◆ Text block ◆
Fake Harvey Relief Charities Already Circulating

Scammers are flooding taxpayers with bogus emails, phone calls and in-person solicitations posing as disaster relief organizations.
Hurricane Harvey’s rain has scarcely stopped falling in south Texas, but scammers are already flooding taxpayers with bogus emails, phone calls and in-person solicitations posing as disaster relief organizations.

Houston, Texas, is reeling under floods caused by over 50 inches of rain from Harvey. A third of the city is said to be under floodwaters. But the Internal Revenue Service warns taxpayers who may want to donate to a bona fide relief organization to be wary of criminals who impersonate legitimate organizations to get donations or financial information from well-meaning donors.

The IRS reminds, “Criminals often send emails that steer recipients to bogus websites that appear to be affiliated with legitimate charitable causes. These sites frequently mimic the sites of, or use names similar to, legitimate charities, or claim to be affiliated with legitimate charities in order to persuade people to send money or provide personal financial information that can be used to steal identities or financial resources.”

◆ What you need to do ◆
In the text about fake Harvey relief charities, how much rain does it say Harvey dropped on Houston?

◆ Given data ◆
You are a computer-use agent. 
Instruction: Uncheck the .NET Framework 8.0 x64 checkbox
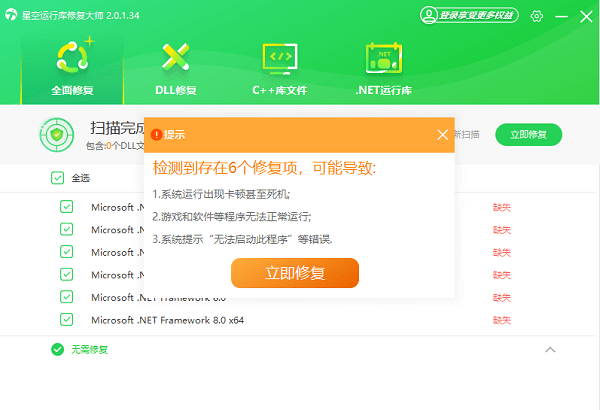(67, 320)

◆ Answer for this exercise ◆
Over 50 inches.